• EXERCICE PROPOSÉ:
Répondez aux questions suivantes d'après le texte ci-dessous sur la sortie d'hôpital de Jair Bolsonaro.
(a) À quelle date le président a-t-il été opéré ?
(b) Quel âge a le chef de l'État ?
(c) Sur quels réseaux sociaux a-t-il publié des messages, des photos et des vidéos ?

• TEXTE EXTRAIT:
Le président brésilien Jair Bolsonaro est sorti mercredi de l'hôpital, après un séjour de plus de deux semaines qui a donné à son début de mandat un tour inédit.

Opéré le 28 janvier pour une reconstruction intestinale après un attentat à l'arme blanche qui avait failli lui coûter la vie en septembre 2018, le chef de l'État de 63 ans a dirigé le pays depuis son lit d'hôpital, à un rythme ralenti.

Il avait, après un bref intérim de son vice-président, tenu à reprendre les rênes dès le surlendemain de son opération.

C'est du moins ce qu'il a tenté de faire, en donnant l'image d'un dirigeant à la manoeuvre à travers de multiples interventions sur les réseaux sociaux, ses outils de prédilection, comme lors de la campagne présidentielle.  

À travers des messages, des photos et des vidéos publiés sur Twitter ou Instagram, le président d'extrême droite a communiqué sur ses activités de la journée, son état de santé ou commenté tel ou tel sujet politique.

Enregistrements de données:
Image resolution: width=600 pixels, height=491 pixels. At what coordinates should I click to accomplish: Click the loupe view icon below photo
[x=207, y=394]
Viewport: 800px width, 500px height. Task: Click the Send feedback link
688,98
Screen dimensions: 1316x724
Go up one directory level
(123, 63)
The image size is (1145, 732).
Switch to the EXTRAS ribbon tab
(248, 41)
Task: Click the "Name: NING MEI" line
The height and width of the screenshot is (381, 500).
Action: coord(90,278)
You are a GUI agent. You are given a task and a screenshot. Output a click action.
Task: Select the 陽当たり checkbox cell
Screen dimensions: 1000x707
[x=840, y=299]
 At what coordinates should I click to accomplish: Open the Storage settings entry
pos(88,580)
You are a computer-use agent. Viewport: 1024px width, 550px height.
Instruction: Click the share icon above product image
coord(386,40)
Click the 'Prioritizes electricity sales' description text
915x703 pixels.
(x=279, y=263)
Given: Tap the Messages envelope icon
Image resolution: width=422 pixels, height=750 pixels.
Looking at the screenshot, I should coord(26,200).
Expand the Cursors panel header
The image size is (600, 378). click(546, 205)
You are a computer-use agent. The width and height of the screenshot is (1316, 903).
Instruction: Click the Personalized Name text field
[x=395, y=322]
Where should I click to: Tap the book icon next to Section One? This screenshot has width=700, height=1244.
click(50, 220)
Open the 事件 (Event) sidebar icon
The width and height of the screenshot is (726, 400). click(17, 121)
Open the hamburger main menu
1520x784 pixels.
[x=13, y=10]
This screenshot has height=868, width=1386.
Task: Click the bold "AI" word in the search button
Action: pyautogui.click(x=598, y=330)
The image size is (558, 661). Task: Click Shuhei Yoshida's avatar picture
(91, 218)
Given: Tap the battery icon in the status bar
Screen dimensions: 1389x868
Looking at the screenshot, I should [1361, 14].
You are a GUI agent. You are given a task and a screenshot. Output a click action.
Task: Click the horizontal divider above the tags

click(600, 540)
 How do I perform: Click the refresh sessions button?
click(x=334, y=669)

• RÉPONSE PRODUITE:
(a) Il a été opéré le 28 janvier.
(b) Il a 63 ans.
(c) Il les a publiés sur Twitter et sur Instagram.